SET PROBLEM:
Copy out everything from the line containing "Click the blue Help" down to the line containing "point(252,662)", swapping "toolbar icon" for "toolbar button" and leaving the rest untouched.

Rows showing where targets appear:
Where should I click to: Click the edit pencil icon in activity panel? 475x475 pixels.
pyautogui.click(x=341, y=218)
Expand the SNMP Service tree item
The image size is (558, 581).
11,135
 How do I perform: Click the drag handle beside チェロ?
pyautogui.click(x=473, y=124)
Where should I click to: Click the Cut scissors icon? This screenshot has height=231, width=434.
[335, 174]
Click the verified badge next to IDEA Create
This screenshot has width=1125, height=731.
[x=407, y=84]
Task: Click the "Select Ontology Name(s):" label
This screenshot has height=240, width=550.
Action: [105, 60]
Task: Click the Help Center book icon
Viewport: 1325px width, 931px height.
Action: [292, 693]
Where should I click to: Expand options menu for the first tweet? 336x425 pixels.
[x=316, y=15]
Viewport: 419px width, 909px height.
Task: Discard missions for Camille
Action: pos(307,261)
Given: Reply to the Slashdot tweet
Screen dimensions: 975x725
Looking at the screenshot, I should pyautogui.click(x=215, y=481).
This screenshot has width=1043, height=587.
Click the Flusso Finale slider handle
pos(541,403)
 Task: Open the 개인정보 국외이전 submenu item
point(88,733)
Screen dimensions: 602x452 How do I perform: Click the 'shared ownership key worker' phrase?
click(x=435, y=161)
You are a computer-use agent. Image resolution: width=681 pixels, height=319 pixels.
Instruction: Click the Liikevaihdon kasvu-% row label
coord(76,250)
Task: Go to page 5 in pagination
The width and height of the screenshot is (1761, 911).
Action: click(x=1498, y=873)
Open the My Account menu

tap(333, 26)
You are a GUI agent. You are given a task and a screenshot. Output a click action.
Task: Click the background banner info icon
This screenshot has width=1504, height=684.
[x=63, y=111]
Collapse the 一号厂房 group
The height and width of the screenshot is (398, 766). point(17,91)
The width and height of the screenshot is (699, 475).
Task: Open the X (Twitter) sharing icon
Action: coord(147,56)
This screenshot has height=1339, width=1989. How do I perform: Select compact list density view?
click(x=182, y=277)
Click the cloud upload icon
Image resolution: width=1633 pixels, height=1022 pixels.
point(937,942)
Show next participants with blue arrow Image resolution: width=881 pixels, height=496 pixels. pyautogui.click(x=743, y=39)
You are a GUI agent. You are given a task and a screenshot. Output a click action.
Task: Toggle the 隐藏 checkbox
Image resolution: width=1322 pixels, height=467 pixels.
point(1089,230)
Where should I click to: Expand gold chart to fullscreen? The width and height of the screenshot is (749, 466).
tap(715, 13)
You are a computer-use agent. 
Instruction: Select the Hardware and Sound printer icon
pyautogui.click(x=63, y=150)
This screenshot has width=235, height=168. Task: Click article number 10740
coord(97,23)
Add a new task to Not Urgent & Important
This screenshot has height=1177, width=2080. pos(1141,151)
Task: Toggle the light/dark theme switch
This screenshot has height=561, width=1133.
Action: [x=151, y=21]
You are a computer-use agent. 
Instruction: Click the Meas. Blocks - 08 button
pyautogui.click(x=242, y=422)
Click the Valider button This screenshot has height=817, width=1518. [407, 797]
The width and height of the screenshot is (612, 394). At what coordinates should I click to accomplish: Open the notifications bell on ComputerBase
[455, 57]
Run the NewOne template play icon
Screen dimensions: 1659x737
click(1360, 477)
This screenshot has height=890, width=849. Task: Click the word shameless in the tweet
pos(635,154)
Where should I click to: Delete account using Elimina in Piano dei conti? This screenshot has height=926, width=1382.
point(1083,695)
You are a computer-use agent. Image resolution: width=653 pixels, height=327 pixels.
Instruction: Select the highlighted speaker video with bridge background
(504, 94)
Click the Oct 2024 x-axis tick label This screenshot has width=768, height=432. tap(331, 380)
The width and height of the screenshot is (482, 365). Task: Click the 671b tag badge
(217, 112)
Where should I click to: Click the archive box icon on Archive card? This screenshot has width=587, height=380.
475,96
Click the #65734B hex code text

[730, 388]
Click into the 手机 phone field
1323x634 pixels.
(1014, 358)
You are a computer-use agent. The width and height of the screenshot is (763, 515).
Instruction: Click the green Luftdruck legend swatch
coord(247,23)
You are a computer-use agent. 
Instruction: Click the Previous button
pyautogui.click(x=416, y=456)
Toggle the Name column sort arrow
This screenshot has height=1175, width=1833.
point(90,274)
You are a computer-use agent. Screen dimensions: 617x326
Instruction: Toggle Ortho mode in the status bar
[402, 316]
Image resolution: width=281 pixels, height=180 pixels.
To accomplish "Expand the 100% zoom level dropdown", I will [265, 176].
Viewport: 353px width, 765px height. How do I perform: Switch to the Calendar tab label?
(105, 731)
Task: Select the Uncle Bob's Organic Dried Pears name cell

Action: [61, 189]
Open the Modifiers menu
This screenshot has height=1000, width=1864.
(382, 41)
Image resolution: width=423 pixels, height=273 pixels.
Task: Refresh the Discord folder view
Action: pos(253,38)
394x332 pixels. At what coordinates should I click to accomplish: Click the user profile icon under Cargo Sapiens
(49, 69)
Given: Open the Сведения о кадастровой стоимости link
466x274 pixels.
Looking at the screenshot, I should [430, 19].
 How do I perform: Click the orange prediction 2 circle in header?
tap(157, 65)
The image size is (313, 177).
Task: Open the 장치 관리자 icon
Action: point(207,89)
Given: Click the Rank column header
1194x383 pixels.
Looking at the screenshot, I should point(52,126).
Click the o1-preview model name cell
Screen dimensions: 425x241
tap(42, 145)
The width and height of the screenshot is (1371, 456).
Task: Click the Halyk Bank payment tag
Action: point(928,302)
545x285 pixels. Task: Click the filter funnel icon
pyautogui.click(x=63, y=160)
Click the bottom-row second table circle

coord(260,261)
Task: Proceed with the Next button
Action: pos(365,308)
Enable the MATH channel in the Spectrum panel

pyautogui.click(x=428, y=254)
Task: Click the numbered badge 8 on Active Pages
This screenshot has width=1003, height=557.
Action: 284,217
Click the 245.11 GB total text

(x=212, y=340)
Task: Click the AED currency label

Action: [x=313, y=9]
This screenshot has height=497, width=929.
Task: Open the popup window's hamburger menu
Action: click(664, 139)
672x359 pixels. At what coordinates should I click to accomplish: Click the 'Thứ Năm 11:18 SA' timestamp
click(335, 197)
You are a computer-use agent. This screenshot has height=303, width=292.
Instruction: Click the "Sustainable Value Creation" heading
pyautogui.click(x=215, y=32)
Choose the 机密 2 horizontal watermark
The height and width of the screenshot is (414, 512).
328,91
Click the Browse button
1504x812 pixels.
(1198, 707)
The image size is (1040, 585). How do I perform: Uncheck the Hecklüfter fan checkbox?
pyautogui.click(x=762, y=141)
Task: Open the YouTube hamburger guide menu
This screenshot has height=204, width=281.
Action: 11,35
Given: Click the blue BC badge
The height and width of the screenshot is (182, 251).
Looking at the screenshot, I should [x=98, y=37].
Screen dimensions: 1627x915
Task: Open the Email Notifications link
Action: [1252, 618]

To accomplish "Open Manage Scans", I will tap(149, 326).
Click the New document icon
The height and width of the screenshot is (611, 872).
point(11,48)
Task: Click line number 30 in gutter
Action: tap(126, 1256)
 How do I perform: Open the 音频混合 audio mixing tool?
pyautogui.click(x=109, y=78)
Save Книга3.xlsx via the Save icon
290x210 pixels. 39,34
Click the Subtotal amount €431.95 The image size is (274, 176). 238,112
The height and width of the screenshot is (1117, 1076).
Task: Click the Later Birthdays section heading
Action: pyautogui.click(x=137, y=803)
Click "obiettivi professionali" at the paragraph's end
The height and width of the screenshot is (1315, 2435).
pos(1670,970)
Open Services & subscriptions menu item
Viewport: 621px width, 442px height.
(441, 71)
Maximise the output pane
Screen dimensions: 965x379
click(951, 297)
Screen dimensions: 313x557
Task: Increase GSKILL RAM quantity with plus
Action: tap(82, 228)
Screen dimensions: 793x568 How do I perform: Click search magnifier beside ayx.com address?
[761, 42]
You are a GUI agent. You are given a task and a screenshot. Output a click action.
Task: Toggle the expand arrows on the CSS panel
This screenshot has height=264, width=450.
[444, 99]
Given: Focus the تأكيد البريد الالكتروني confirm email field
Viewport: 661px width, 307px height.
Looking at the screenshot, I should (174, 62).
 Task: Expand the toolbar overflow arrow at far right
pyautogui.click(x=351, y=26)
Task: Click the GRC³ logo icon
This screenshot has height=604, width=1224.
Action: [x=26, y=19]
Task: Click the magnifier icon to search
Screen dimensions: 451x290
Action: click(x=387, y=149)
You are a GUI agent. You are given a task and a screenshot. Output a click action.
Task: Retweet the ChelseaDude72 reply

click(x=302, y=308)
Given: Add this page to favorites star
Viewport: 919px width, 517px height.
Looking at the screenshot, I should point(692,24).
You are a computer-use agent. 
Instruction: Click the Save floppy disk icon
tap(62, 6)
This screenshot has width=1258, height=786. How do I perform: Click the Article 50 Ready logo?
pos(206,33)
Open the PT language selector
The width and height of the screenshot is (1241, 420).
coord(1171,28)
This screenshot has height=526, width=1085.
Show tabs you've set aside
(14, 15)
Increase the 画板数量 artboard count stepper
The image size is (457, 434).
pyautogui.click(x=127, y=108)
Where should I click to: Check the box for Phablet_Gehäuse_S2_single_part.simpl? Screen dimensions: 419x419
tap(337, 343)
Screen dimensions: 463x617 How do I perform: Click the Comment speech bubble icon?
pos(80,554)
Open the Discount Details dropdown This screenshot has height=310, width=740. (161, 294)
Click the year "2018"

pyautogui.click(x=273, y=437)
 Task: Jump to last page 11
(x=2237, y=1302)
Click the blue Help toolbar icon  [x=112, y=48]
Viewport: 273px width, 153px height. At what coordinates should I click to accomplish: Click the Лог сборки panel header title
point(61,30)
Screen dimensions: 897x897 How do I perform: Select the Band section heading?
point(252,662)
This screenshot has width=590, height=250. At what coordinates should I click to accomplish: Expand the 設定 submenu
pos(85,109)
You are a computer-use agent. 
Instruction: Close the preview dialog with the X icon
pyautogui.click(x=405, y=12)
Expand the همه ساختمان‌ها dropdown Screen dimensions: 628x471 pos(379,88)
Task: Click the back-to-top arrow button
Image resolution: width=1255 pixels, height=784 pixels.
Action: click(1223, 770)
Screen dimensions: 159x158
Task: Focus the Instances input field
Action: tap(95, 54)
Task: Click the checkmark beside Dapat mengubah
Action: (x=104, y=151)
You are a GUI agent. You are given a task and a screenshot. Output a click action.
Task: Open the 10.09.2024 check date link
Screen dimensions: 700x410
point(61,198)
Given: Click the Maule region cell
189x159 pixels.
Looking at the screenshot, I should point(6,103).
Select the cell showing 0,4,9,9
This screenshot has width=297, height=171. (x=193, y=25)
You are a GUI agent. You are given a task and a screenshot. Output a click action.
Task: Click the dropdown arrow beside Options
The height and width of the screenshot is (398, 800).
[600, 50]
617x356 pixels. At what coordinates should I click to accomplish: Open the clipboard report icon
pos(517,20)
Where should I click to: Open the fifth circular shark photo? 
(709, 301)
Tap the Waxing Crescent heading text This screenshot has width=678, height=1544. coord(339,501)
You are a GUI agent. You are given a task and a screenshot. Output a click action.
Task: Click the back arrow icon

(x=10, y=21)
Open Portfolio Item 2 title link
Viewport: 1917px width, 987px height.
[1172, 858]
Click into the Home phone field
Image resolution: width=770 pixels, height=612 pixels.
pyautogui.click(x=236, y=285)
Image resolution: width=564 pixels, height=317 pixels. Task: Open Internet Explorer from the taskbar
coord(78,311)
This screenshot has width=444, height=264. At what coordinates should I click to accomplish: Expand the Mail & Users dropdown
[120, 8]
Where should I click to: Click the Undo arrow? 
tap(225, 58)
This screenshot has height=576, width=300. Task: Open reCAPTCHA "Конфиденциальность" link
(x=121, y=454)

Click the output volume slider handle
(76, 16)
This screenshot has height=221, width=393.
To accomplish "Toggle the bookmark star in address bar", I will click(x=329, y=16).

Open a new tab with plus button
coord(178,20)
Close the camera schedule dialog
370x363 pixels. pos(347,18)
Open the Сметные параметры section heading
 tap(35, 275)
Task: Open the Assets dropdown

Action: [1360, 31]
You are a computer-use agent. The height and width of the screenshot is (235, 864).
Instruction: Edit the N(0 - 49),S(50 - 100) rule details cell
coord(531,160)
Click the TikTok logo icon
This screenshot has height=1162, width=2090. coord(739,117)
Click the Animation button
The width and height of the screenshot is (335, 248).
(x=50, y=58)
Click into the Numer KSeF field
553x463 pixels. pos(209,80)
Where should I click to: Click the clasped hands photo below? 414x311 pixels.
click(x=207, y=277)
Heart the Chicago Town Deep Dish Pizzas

SOLUTION TO THIS EXERCISE:
Click the blue Help toolbar button  [x=112, y=48]
Viewport: 273px width, 153px height. At what coordinates should I click to accomplish: Click the Лог сборки panel header title
point(61,30)
Screen dimensions: 897x897 How do I perform: Select the Band section heading?
point(252,662)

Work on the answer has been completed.